For I believe the Count would love a virginal girl
willingly giving herself over to a wave of
temptation and lust and passion
that leaves you breathless and forsaking God,

accepting the dark, accepting
pleasure, pain, ecstasy,
of dreams you tell no one,
but scribble in your diary when no one’s looking.

I am curly-haired Lucy who wore flimsy nightgowns that surely had
skirts to be pushed aside with
gentle, cold, clawed hands.

My own hands can only do so much, but they have done me well
During hot sweaty summer nights where I cranked up my AC

and imagined I were nude in a cold Romanian castle with a sharp-fanged vampire,
and I am his prey, and I am his love,
and I am in love with myself.

All at once, Mr. Stoker, I realized vampires were
of Mr. Byron and Mr. Polidori and Mr. Le Fanu—
But also of

girls who want someone to love their imperfect bodies,
girls who sweat shamefully onto pages of erotica,
girls who ink bats and fangs on their skin, just to feel the bite of teeth.

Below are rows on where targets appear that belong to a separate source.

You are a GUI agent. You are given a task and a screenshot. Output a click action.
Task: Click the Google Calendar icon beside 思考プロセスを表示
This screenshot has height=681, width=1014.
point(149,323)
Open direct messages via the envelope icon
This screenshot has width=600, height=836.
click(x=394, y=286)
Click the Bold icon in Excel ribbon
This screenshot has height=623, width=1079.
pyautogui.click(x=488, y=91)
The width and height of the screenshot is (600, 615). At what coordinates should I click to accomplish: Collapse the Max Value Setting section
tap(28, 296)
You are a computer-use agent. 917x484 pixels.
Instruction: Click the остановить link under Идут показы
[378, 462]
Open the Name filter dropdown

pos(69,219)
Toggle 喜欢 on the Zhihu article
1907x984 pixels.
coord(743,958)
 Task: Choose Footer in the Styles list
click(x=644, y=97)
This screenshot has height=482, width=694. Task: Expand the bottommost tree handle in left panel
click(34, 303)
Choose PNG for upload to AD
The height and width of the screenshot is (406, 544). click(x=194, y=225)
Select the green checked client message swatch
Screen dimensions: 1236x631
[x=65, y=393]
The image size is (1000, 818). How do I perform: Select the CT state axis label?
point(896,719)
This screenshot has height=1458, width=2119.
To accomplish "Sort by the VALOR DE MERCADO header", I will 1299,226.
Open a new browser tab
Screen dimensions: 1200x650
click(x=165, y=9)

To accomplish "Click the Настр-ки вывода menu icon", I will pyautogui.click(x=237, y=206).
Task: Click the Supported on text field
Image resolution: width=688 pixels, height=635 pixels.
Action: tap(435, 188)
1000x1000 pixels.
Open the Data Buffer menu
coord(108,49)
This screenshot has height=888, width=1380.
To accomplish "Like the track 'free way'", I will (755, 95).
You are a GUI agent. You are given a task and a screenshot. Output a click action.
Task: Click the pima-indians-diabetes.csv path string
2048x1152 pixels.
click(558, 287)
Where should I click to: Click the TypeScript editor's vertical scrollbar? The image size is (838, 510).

Did you know, Mr. Stoker, that I, all these years later,
would admit so boldly to have learned to love my body,
to no longer be ashamed of the pleasure I give it,
thanks to your vampiric lord and his alluring brides?

Should I be sorry, Mr. Stoker? Should I weep at your grave?

Or find some way to adorn it with
my muffled moans into threadborne blankets,
as I writhed at the thought of a
cold corpse-like man descending upon my thighs,
to drink not of my blood, but of my nectar?

Our bodies craving each other,
My body alive with euphoria,
My heart drained of blood,
My mind blank from lust.

Mr. Stoker, I was twenty-three when I first realized
I am allowed to enjoy sin,
I am allowed to enjoy darkness,

I am allowed to thirst for creatures who thirst for me,
because I’m one hell of a self-loving vampire-fucker.



Biography

Victoria Wraight (she/her) is an avid reader and writer always looking for the cryptic and strange in her hometown of Buffalo, New York. When she isn’t haunting local bookstores, she can be found hunched over an iced coffee writing her next weird idea. Her work has been featured in Diet Milk Mag, Wintermute Lit, Hearth & Coffin, and Not Deer Magazine.